Портреты (сборник) - Джон Берджер
* * *
Иногда, рисуя, я чувствую, что мои пальцы воспринимают яснее или тоньше, чем глаза, и уж точно яснее, чем мой разум. Сказав «палец», говоришь – «кисть руки», сказав «кисть руки» – говоришь «рука», сказав «рука» – говоришь «плечо». В лучшие моменты человек рисует всем телом, не исключая гениталий. Однако вернемся от руки к пальцам.
Ее пальцы касаются бумаги палочкой угля, или графитовым карандашом, или резинкой. Но разве это все, что они делают? Разве они при этом не касаются также и лица, носа, волос, глаз, так что немного закрывают уголки рта? Каково отношение между рисованием и поглаживанием, между стиранием и лаской?
Я не знаю точного ответа, но я чувствую здесь тайну. И она связана с другой тайной: почему-то этот цикл рисунков, фиксирующий последние дни богемной пьянчужки, заставляет меня думать об ангелах. В Прадо есть картина Антонелло да Мессины «Пьета». Сползающее вниз тело мертвого Христа в руках хрупкого ангела. Ангел держит тело так же, как эти рисунки держат Генриетту. Однако, указав на это, давайте сразу обозначим различие двух ситуаций. На большинстве рисунков Мэгги Генриетта далеко еще не умерла, на некоторых она действует очень активно, отдаваясь, требуя обещаний, выпрашивая или предлагая утешение. Эти рисунки – часть любовной истории. (Их можно даже считать любовными письмами, написанными ими обеими.) Но о чем на самом деле говорят любовные истории? Не обращайтесь за ответом к мыльным операм, поищите его в себе. Не бывает одинаковых любовных историй, но каждая как-то связана с желанием и жалостью. В том, что называют притяжением, всегда вписан скрытый пункт об утешении – утешении предлагаемом и получаемом. Сейчас я думаю не о чувстве жалости, тесно связанном с идеей милости: я думаю о жалости как о составной части, а может, и об основе иных чувств и страстей. Или, говоря проще, нет любви без жалости, и чем больше мы стареем, тем яснее становится эта истина. Мэгги и Генриетта это знали.

ЗАДАНИЕ И ТРЕБОВАНИЯ
Дословно извлеките из отрывка о рисовании часть, которая начинается со слов «Портреты (сборник) - Джон» и заканчивается словами «стиранием и лаской?».

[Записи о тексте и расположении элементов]

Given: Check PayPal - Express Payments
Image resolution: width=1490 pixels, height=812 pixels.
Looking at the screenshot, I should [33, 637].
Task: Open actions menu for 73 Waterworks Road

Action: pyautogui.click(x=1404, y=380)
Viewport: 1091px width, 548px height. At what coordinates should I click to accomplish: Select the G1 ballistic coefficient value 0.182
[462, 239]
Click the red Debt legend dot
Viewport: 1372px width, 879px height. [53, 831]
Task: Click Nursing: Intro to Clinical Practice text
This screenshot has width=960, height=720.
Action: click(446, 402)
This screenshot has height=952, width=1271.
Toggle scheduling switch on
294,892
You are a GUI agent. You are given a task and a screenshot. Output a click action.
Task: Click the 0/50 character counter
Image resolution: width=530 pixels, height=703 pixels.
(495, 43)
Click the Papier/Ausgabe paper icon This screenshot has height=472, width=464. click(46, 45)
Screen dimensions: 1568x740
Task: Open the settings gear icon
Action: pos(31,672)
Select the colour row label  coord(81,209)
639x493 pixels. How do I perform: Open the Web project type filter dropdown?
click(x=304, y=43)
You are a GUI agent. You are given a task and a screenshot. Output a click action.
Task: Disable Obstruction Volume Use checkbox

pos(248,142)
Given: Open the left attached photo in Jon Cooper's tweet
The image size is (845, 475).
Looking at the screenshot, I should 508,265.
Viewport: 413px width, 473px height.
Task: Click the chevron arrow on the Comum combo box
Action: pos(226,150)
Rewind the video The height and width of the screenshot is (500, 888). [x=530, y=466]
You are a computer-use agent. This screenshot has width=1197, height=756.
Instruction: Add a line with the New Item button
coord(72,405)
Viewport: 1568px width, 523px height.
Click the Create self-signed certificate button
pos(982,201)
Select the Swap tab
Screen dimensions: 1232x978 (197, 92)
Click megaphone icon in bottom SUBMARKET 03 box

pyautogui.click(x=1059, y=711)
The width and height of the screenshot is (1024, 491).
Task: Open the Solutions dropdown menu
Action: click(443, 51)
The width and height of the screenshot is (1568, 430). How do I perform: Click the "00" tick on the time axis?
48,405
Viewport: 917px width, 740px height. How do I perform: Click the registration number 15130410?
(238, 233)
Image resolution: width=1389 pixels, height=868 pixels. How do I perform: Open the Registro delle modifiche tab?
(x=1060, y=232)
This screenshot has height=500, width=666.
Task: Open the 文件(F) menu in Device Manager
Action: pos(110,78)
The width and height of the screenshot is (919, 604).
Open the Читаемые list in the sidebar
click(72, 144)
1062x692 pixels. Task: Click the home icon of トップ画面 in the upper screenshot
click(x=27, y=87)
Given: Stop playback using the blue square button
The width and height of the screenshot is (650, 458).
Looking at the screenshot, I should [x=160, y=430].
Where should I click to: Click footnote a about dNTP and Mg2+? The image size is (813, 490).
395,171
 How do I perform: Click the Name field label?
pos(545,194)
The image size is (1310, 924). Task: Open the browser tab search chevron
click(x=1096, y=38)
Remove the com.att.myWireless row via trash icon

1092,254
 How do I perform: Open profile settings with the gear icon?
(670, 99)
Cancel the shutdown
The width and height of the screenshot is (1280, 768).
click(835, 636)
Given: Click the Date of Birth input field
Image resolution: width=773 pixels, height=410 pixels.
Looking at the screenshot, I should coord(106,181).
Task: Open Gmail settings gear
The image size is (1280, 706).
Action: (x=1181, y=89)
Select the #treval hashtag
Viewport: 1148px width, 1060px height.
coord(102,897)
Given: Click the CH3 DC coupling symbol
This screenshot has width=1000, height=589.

ПИСЬМЕННЫЙ ОТВЕТ
Портреты (сборник) - Джон Берджер
* * *
Иногда, рисуя, я чувствую, что мои пальцы воспринимают яснее или тоньше, чем глаза, и уж точно яснее, чем мой разум. Сказав «палец», говоришь – «кисть руки», сказав «кисть руки» – говоришь «рука», сказав «рука» – говоришь «плечо». В лучшие моменты человек рисует всем телом, не исключая гениталий. Однако вернемся от руки к пальцам.
Ее пальцы касаются бумаги палочкой угля, или графитовым карандашом, или резинкой. Но разве это все, что они делают? Разве они при этом не касаются также и лица, носа, волос, глаз, так что немного закрывают уголки рта? Каково отношение между рисованием и поглаживанием, между стиранием и лаской?